To confirm the potency of DAPT and L-685,458 on inhibiting γ-secretase activity in intact cells, we transfected MCF-7 and SKBR3 cells with a plasmid expressing a Flag-tagged N1EXT fragment that mimics the immediate substrate of γ-secretase and then treated them with the same concentrations of GSIs as used for the western blot analysis. Without any intervention, the exogenous protein will be cleaved by γ-secretase as long as it is transported to the plasma membrane to produce N1ICD that can be visualized as nuclear signal when transfected cells are immunostained with an anti-Flag antibody (control panels in Figure 2b). In contrast, when γ-secretase activity is inhibited, the exogenous protein cannot be cleaved and therefore will accumulate at the plasma membrane. As shown in Figure 2b, all the DAPT- and L-685,458-treated cells and Z-LLNle-CHO-treated MCF-7 cells showed exclusively membrane signal. However, 24% and 58% of Z-LLNle-CHO-treated SKBR3 cells displayed mainly nuclear signal or a mixture of nuclear and plasma membrane signal, respectively. This is consistent with the immunoblotting data demonstrating that DAPT and L-685,458 could completely inhibit γ-secretase activity at tested concentrations in both cell lines but Z-LLNle-CHO could only do so in MCF-7 cells (Figure 2c).
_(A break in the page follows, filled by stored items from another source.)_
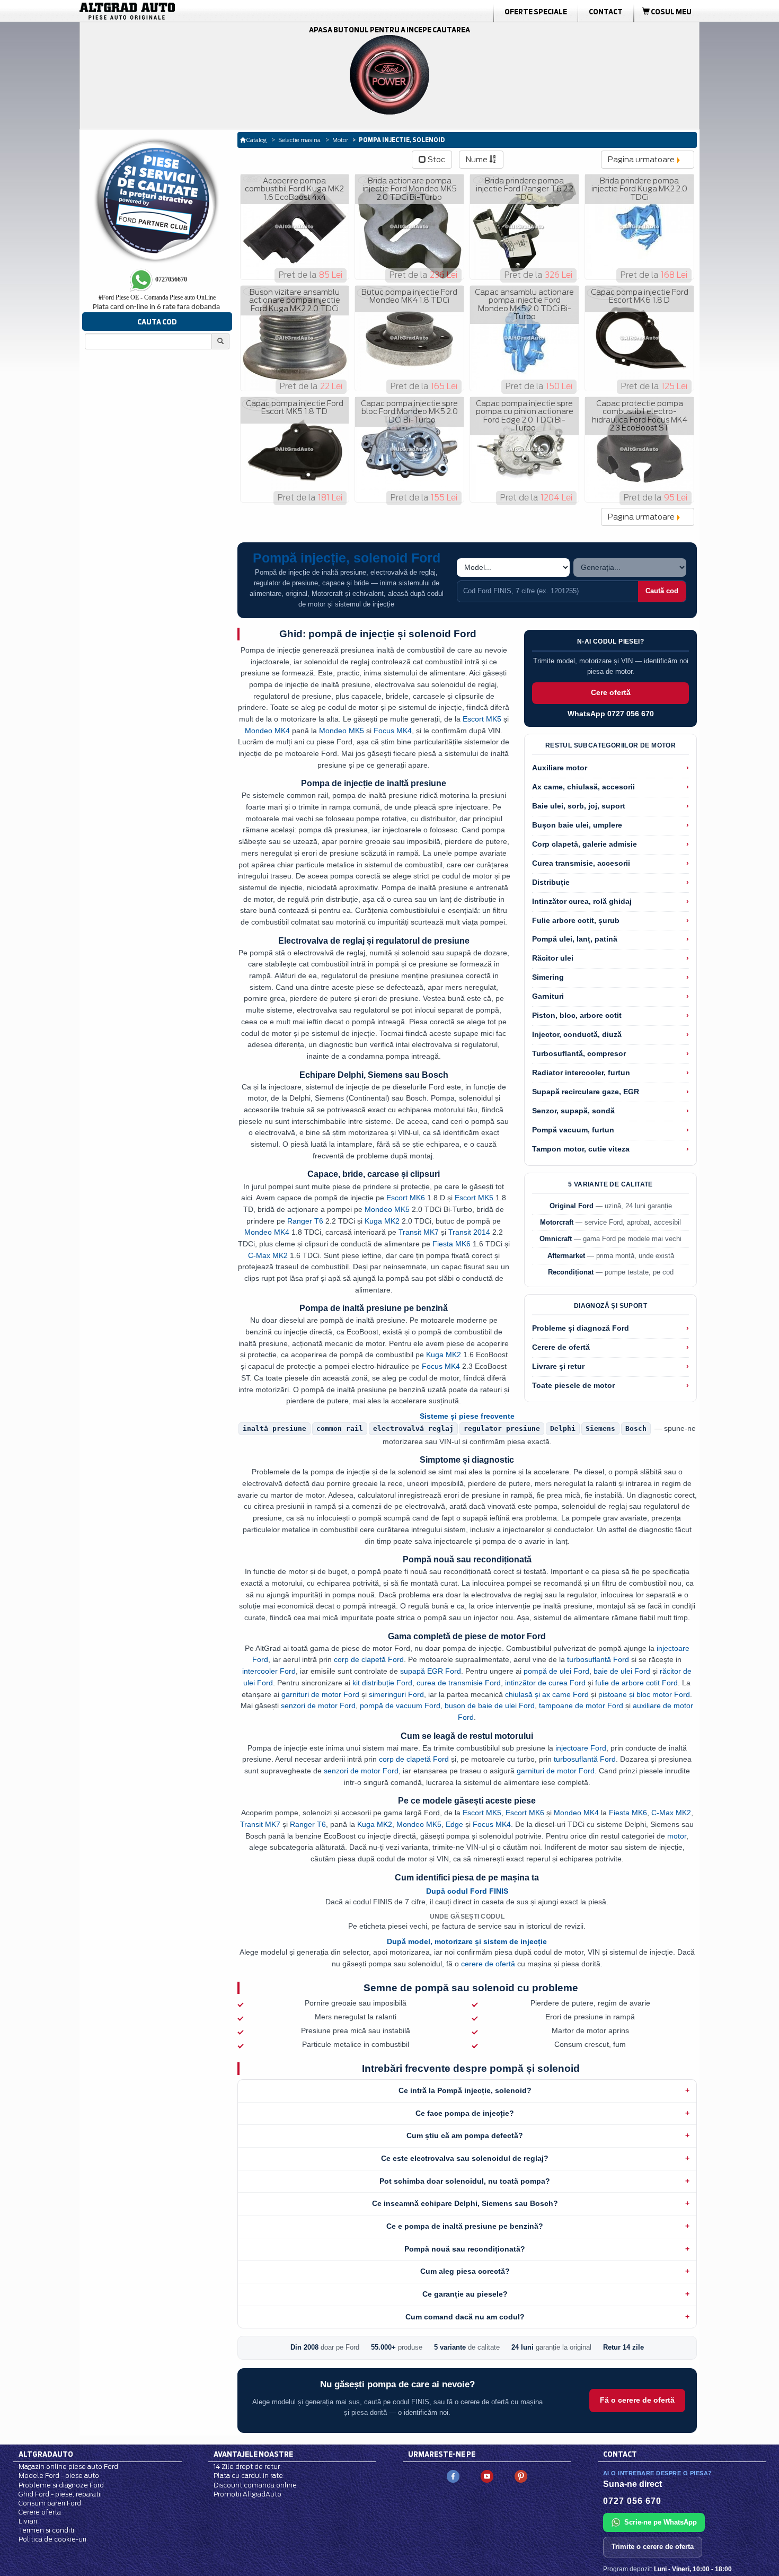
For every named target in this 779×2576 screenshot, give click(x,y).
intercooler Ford (269, 1671)
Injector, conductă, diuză (577, 1035)
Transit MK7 (419, 1232)
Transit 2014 (469, 1232)
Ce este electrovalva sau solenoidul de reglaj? (464, 2158)
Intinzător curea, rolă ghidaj (582, 901)
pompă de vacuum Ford (400, 1705)
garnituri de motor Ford (320, 1694)
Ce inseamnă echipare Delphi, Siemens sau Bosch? (465, 2203)
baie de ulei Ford (622, 1671)
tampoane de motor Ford (581, 1705)
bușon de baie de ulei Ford (490, 1705)
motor (676, 1836)
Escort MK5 (482, 719)
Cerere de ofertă (561, 1347)
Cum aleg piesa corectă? (465, 2271)
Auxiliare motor (559, 768)
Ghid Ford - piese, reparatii (60, 2494)
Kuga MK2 (382, 1221)
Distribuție (551, 882)
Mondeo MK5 (341, 730)
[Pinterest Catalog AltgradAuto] (521, 2476)
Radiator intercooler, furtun (581, 1073)
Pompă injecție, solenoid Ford (346, 557)
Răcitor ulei (552, 958)
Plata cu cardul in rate (248, 2476)
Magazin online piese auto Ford (68, 2467)
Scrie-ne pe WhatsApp (660, 2522)
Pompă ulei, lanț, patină (574, 939)
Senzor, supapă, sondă (573, 1111)
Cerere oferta (40, 2512)
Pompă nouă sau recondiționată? (464, 2249)
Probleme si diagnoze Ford (61, 2485)
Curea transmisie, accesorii (581, 863)
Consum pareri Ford (50, 2503)
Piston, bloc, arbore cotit (577, 1015)
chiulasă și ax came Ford (547, 1694)
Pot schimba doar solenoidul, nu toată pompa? (464, 2181)
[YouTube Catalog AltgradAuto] (487, 2476)
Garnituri (548, 996)
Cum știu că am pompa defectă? (464, 2135)
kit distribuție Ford (382, 1682)
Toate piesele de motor (573, 1386)
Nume (477, 159)
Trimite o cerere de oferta (653, 2547)
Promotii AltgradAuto (247, 2494)
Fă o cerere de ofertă (637, 2400)
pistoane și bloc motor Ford (644, 1694)
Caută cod (661, 591)
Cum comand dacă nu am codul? (465, 2317)
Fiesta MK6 (451, 1243)
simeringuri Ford (396, 1694)
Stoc (435, 159)
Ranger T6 (305, 1221)
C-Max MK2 (268, 1255)
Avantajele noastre (253, 2454)
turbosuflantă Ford (598, 1659)
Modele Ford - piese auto (59, 2476)
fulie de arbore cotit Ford (636, 1682)
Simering (548, 977)
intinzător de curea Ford (545, 1682)
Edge (454, 1824)
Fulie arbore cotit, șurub (575, 921)
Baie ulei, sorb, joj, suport (578, 806)
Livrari (28, 2521)
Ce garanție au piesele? (465, 2294)
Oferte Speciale (535, 11)
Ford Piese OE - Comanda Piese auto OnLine (157, 297)
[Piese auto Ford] (177, 11)
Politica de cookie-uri (52, 2539)
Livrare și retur (558, 1366)
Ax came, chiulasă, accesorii (583, 787)
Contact (606, 11)
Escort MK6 (405, 1197)
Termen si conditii (47, 2530)
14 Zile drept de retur (247, 2467)
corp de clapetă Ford (369, 1659)
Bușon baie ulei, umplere (577, 825)
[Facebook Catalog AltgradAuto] (453, 2476)
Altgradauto (46, 2454)
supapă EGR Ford (430, 1671)
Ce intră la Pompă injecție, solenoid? (465, 2090)
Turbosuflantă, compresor (579, 1054)
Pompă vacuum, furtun (573, 1130)
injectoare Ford (580, 1748)
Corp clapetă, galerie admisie (584, 844)
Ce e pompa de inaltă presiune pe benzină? (464, 2226)
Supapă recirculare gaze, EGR (585, 1092)
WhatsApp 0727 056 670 (611, 713)
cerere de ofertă (488, 1963)
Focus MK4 (393, 730)
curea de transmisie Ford (459, 1682)
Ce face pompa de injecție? (464, 2113)
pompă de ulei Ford (556, 1671)
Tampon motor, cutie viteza (581, 1149)
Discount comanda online (255, 2485)
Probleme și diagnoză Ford (580, 1328)
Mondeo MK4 (267, 730)
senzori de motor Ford (318, 1705)
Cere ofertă (611, 693)
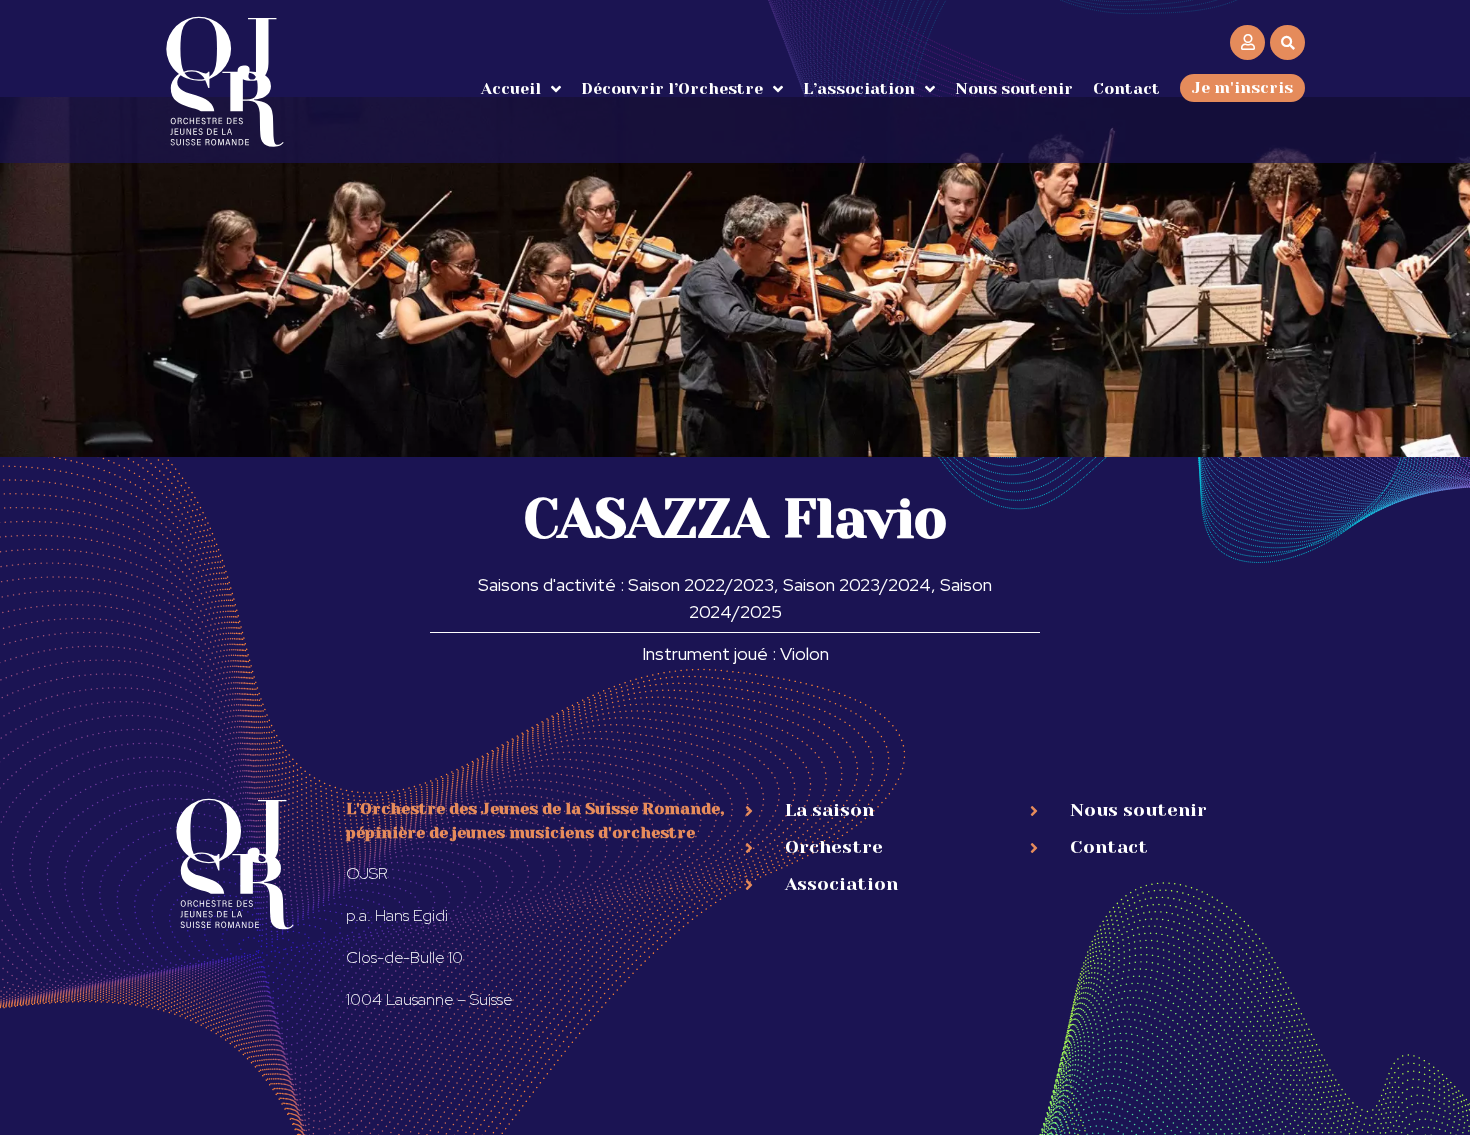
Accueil (511, 88)
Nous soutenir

Taken together, because complete inhibition of γ-secretase activity by two structurally unrelated GSIs had no effect on cell viability and proliferation, it is unlikely that the cell killing/growth inhibitory effect of Z-LLNle-CHO on breast cancer cell lines was mediated by γ-secretase inhibition.

Z-LLNle-CHO has proteasome inhibitory activity

Z-LLNle-CHO is derived from a widely used proteasome inhibitor MG132 (Z-LLL-CHO) and has been reported to be a broad chymotryptic and aspartyl protease inhibitor [17]. Therefore, we examined whether Z-LLNle-CHO also has proteasome inhibitor activity at the concentrations that showed dose-dependent cytotoxicity. We first used a cell-based proteasome activity kit to measure proteasome activity after cells were treated with MG132, Z-LLNle-CHO, or DAPT. As shown in Figure 3b, both Z-LLNle-CHO and MG132 showed a dose-dependent inhibition of the proteasome at concentrations that showed cytotoxic effects, although DAPT did not. Next, we examined whether or not inhibition of proteasome activity caused accumulation of polyubiquitinated protein, one of the major causes of proteasome inhibitor-induced cell death [21], by subjecting the protein samples from cells treated with 5 μM (MCF-7) or 2.5 μM (MDA-MB-231) of Z-LLNle-CHO overnight to immunoblotting with an anti-ubiquitin antibody. We used bortezomib, a specific proteasome inhibitor that has been approved to treat multiple myeloma in patients, as the positive control. The results showed that treatment with Z-LLNle-CHO indeed resulted in the same accumulation of polyubiquitinated protein that was observed with bortezomib (lane 2 and 5 of Figure 3b). Finally, we took advantage of a recent observation that when proteasome-mediated protein degradation was inhibited, cellular ubiquitin would undergo a nuclear-to-cytoplasmic redistribution that could be detected by anti-ubiquitin FK2 antibody [22]. In untreated MCF-7 and MDA-MB-231 cells, FK2 staining showed dominant nuclear signal (Figure 3c). After a four hour treatment with either bortezomib or Z-LLNle-CHO but not with DAPT, cells displayed a strong cytoplasmic ubiquitin signal, confirming proteasome activity was inhibited by Z-LLNle-CHO.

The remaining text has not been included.